AIM OF THE TASK —
Repeat word for word the portion of the article on Labour's free maternity scan pledge that begins at the words "Labour has announced" and stops after "according to RNZ.".

PASSAGE FOR REVIEW —
Labour promises free maternity scans under expanded Medicard scheme

Labour has announced it will make maternity scans free if it wins the next election. Health spokesperson Ayesha Verrall confirmed at least two scans would be covered, according to RNZ.
The commitment is part of Labour's Medicard scheme — a broader package the party has been building since late 2025. Labour's release frames the pledge as a cost-of-living measure for pregnant New Zealanders, who currently pay out-of-pocket for routine antenatal ultrasounds.
Mediacard has accumulated several commitments. A November 2025 announcement introduced three free GP visits per year and free cervical screening, as detailed on the Labour Party website. Free maternity scans are the latest addition, announced on 16 June 2026.
Verrall positions the scans as a standard part of antenatal care that should not carry a user charge. Routine ultrasounds — typically the dating scan at around 12 weeks and the anatomy scan at around 20 weeks — are the two most common scans in publicly funded maternity care. The "at least two" wording suggests additional scans could be covered, though the policy has not yet specified whether that extends to third-trimester growth scans or Doppler studies, which are ordered selectively rather than across all pregnancies.
The approach Labour is taking here is worth noting. The party is bundling discrete health cost-reduction measures — GP visits, cervical screening, maternity scans — under a single brand, much as Pharmac operates as the funding body for medicines. That bundling makes costing and scrutiny easier for opponents and journalists, because the policy has a single front door. It also sharpens the contrast Labour is drawing with the current government's approach to primary and community health spending.

Stored data —
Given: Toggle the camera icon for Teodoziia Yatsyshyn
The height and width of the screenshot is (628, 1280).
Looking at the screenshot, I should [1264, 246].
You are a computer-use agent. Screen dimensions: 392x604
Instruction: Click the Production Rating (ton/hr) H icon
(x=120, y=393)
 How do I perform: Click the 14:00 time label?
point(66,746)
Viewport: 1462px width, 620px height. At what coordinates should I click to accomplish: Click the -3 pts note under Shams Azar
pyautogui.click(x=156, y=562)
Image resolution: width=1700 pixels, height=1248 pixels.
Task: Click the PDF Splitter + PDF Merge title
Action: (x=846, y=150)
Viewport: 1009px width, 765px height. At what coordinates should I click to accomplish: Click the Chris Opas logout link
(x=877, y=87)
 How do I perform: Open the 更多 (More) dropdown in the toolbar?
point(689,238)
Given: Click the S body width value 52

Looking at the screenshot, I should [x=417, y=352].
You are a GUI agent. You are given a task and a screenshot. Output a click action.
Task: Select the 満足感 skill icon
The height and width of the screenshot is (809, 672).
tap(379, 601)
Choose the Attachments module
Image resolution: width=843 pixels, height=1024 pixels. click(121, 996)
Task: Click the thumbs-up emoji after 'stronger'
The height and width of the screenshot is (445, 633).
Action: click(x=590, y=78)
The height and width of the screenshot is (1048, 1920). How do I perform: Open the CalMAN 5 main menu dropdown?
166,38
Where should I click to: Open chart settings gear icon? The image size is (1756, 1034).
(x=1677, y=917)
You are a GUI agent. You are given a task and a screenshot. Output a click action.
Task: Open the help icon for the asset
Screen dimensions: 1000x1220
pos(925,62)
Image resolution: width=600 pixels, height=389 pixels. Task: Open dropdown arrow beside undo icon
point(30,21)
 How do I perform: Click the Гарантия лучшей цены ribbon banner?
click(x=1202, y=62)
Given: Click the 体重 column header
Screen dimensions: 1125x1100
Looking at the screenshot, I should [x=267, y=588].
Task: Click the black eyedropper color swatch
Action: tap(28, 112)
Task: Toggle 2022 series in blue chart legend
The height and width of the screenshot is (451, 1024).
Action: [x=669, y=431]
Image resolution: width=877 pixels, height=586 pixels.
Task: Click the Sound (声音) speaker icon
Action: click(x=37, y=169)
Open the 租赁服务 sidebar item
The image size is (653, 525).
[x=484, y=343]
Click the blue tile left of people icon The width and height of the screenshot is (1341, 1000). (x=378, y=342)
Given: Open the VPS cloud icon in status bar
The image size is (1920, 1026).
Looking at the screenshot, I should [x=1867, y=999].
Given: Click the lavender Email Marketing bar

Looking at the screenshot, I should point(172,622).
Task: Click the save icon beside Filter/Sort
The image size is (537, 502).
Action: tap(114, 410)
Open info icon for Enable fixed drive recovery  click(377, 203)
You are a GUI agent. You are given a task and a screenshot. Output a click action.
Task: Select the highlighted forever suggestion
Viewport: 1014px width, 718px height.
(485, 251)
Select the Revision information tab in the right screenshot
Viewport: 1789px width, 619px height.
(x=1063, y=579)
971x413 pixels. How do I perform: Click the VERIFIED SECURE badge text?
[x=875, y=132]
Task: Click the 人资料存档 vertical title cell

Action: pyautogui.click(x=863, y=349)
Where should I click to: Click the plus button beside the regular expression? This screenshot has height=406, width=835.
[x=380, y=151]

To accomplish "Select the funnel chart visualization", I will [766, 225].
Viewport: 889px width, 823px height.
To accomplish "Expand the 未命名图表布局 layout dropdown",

FINISHED TASK —
Labour has announced it will make maternity scans free if it wins the next election. Health spokesperson Ayesha Verrall confirmed at least two scans would be covered, according to RNZ.